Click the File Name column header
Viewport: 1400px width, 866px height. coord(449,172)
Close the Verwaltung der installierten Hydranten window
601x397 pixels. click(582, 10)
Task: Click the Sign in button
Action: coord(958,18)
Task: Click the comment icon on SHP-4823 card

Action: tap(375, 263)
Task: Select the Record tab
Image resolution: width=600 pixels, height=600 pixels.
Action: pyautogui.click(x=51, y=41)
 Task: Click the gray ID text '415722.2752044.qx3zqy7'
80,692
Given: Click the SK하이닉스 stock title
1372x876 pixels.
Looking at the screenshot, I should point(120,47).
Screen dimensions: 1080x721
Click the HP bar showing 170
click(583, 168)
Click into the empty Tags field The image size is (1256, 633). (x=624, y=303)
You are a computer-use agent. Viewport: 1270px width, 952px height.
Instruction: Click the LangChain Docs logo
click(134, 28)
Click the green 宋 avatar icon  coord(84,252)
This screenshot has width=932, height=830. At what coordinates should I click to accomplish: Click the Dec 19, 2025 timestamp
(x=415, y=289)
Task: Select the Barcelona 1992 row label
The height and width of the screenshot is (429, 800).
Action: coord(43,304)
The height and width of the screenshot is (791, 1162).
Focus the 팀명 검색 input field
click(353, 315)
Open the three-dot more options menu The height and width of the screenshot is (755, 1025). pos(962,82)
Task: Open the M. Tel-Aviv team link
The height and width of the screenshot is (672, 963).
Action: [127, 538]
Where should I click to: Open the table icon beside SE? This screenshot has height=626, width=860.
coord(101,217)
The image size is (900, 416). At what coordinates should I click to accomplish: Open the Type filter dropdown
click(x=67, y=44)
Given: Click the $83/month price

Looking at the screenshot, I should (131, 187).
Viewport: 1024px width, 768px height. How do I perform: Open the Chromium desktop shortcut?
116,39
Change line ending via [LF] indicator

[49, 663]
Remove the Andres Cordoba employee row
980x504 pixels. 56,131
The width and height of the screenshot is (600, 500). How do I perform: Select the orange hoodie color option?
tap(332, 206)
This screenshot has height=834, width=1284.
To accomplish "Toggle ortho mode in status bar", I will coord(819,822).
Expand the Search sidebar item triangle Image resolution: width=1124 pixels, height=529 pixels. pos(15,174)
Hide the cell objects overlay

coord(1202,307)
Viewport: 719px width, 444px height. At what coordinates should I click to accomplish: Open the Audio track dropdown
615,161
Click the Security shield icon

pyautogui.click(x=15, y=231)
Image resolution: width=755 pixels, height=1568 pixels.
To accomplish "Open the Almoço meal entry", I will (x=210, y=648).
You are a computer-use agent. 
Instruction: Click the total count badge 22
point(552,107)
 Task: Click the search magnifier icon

----

Your task is to retype the entries verbatim, starting with the line that holds "Click into the" and stopping after the line that holds "Click the green".

Click into the empty Tags field The image size is (1256, 633). (x=624, y=303)
You are a computer-use agent. Viewport: 1270px width, 952px height.
Instruction: Click the LangChain Docs logo
click(134, 28)
Click the green 宋 avatar icon  coord(84,252)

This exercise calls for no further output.